ClickHouse
An open-source columnar database for real-time analytics on very large datasets.
olap columnar analytical open-source sql
What it is
ClickHouse is an open-source columnar database engineered for high-throughput analytical queries on large datasets. It was built at Yandex (the Russian search engine) starting around 2009 to power their web analytics product Yandex.Metrica, and open sourced under Apache 2 in 2016. ClickHouse Inc., the commercial company behind it, was founded in 2021 in the US.
The pitch: scan billions of rows per second per node, with 5–15× compression, on commodity hardware. The classic use cases are observability, ad tech, clickstream, and any “real-time dashboard over a firehose of events” workload.
Why people use it
- Speed. Vectorized execution over compressed columnar data. Single-node ClickHouse on a modern machine routinely scans hundreds of millions of rows per second. With a cluster, billions per second.
- Compression. Typical compression ratios of 5–15× on real-world data. This makes storage cheap and pulls more data into the page cache.
- Cost. For many analytical workloads, ClickHouse is one to two orders of magnitude cheaper than Snowflake or BigQuery on a per-query basis.
- Materialized views. Incremental refresh on insert. Aggregate views stay up to date without batch refresh jobs.
- Streaming ingest. Kafka/Kinesis integrations, native streaming inserts, and a strong story for sub-second-fresh analytics.
- Wide ecosystem. Connectors for dbt, Airflow, Grafana, Superset, and every popular BI tool.
When to use ClickHouse
- Real-time analytics over event streams (clickstream, ad tech, observability, product analytics).
- Time-series at scale beyond what TimescaleDB or InfluxDB can handle.
- Replacement for Snowflake / BigQuery when query cost is the bottleneck.
- Workloads needing streaming ingest plus sub-second analytical queries.
- Logs and metrics platforms (Highlight, PostHog, Grafana Cloud all use ClickHouse internally).
When not to use ClickHouse
- OLTP workloads. ClickHouse is not designed for single-row updates or point reads. Use Postgres.
- Strong-consistency requirements. Replication is async; ZooKeeper / Keeper coordinate, but you don’t get linearizable writes.
- Small datasets. If your data fits in a Postgres or DuckDB instance, ClickHouse is operational overhead you don’t need.

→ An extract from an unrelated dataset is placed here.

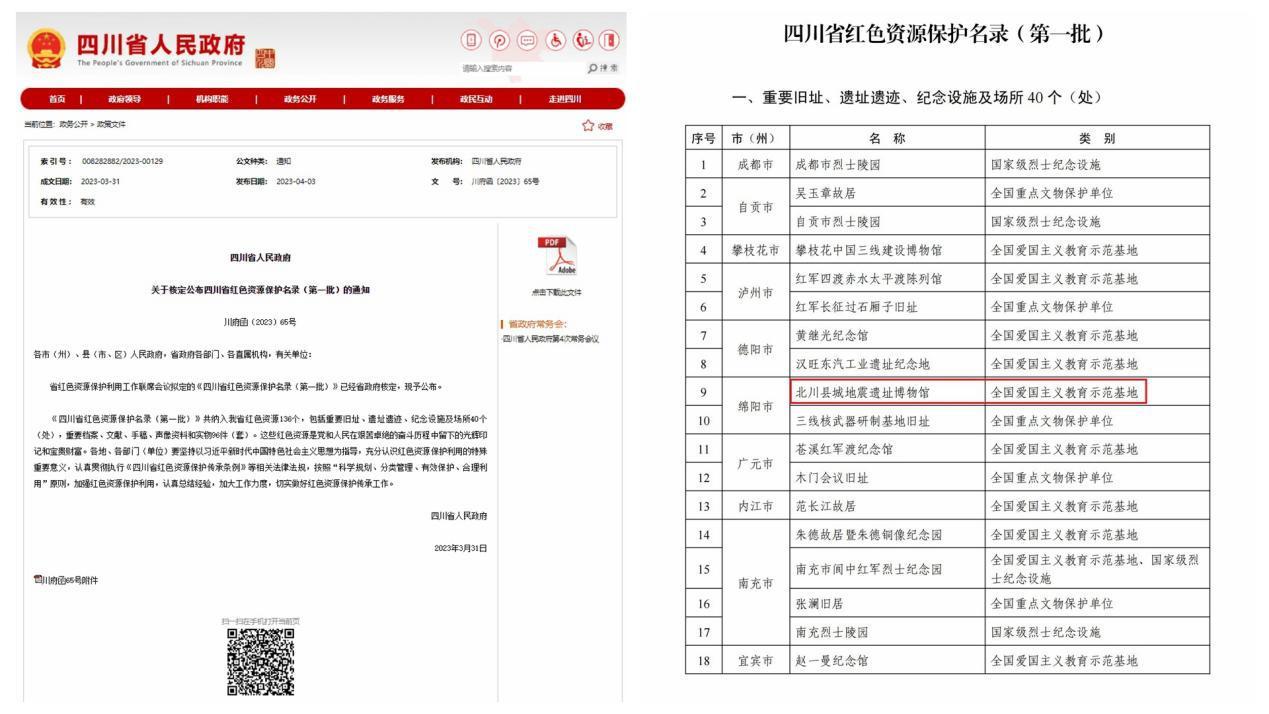The width and height of the screenshot is (1269, 714).
Task: Open the 首页 home menu item
Action: (58, 98)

- High-concurrency point lookups. ClickHouse is optimized for analytical scans, not thousands of concurrent users hitting the same indexed rows.
- Apps that need traditional ACID transactions across many rows. Limited.
Notable trade-offs
- SQL dialect quirks. ClickHouse SQL is mostly standard but has its own array functions, custom syntax for some operations, and quirks around NULL handling. Tools that assume Postgres or MySQL SQL won’t always work without adjustments.

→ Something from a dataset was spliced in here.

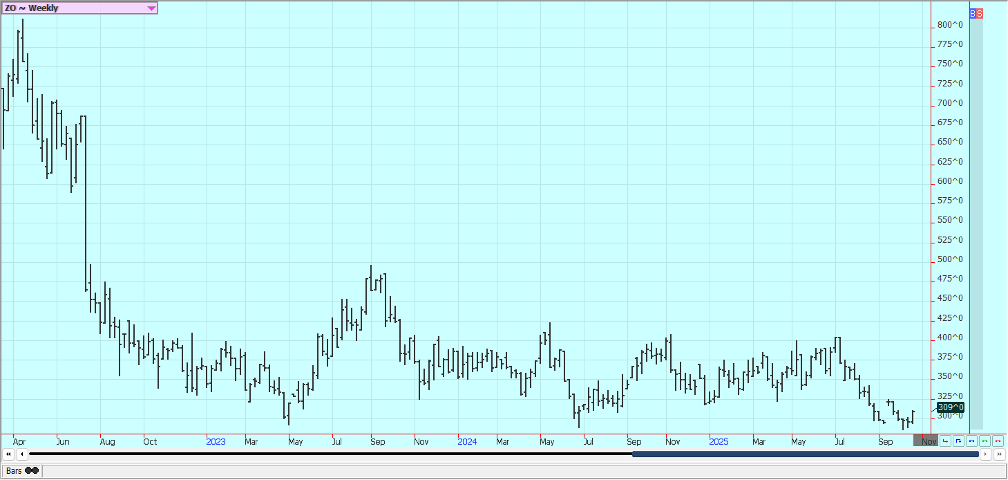Click the blue dash chart tool icon
The image size is (1008, 480).
click(972, 440)
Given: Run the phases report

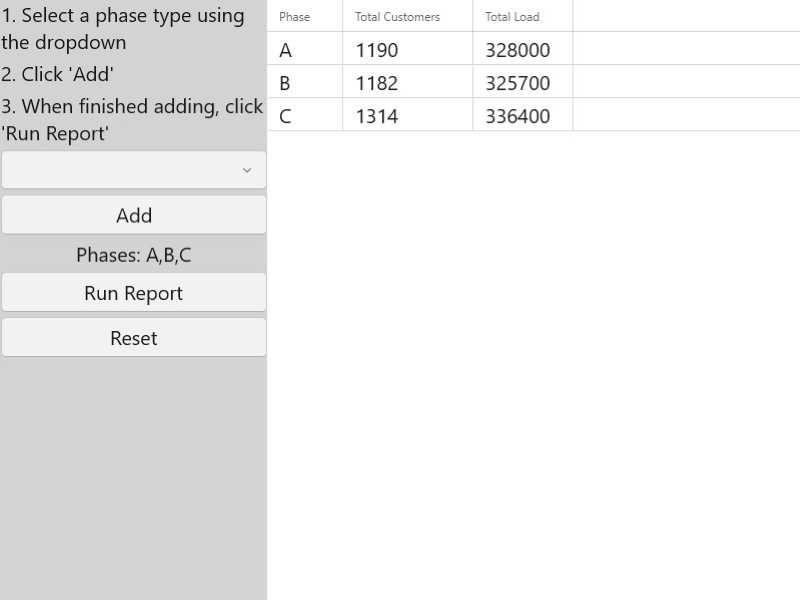Looking at the screenshot, I should click(133, 292).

- Joins are weaker than row stores. Distributed joins exist but are expensive. Schemas tend toward denormalization.
- No traditional transactions. Atomic batch inserts, but no multi-statement transactions.

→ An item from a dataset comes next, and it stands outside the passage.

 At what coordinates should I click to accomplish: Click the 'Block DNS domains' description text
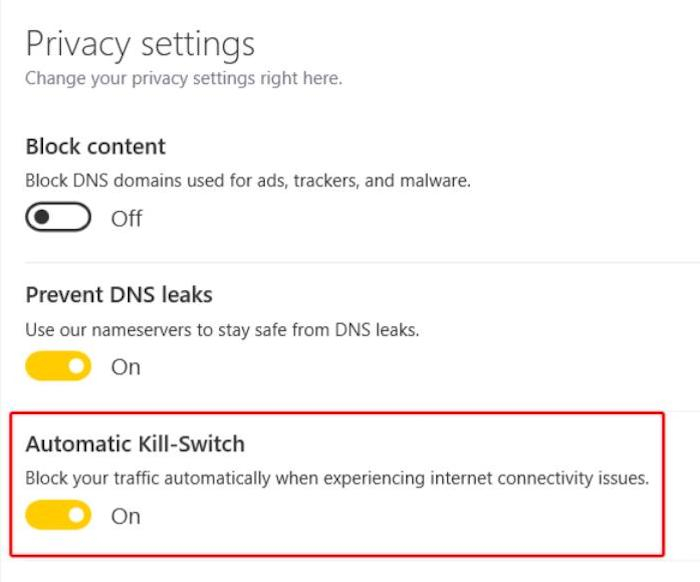click(247, 181)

- Replication is async. Eventually consistent. For zero data loss, careful configuration is required.
- Operationally complex at scale. Multi-node ClickHouse with replication, sharding, and Keeper coordination has real learning curve. Smaller deployments are simpler.
- Schema evolution. Adding columns is free; modifying or dropping is more expensive than in row stores.
Ecosystem
- ClickHouse Cloud. The managed service from ClickHouse Inc. — serverless with separated compute/storage on S3.
- Altinity. Commercial support, Altinity.Cloud, and a strong Kubernetes operator.
- Tinybird. Real-time data API built on ClickHouse, popular with engineers who want to expose ClickHouse-backed APIs without the ops work.
- chDB. An in-process ClickHouse, similar to DuckDB. Ships as a library.
- Self-hosting. Docker images and Kubernetes operators (Altinity, official) make self-hosting realistic. Production deployments still need real ops investment.